§ DATA TO PROCESS:
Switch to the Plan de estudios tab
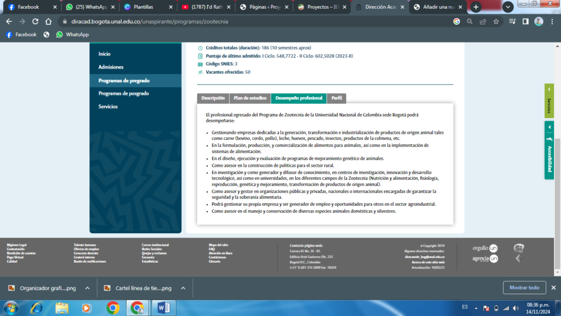The height and width of the screenshot is (316, 561). [250, 98]
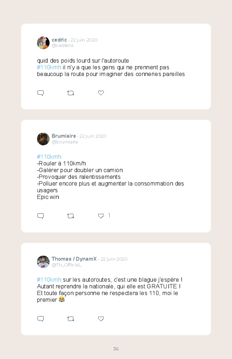
Task: Visit the @brumiaire handle link
Action: coord(65,142)
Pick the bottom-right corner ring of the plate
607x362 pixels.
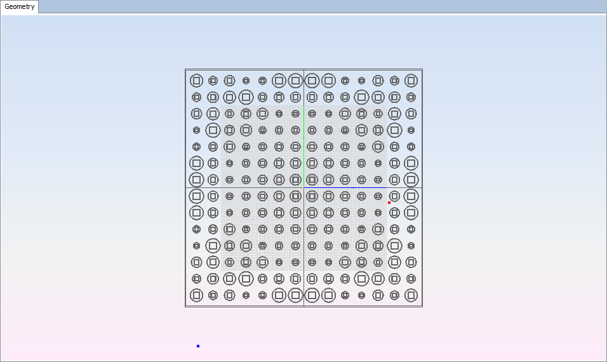411,295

§ AIM OF THE TASK:
The answer is the whole listing retyped exactly, with pictures omitted.

§ OUTPUT OF THE EXERCISE:
Switch to the Plan de estudios tab
The height and width of the screenshot is (316, 561). [250, 98]
Task: Visit the @brumiaire handle link
Action: coord(65,142)
Pick the bottom-right corner ring of the plate
607x362 pixels.
411,295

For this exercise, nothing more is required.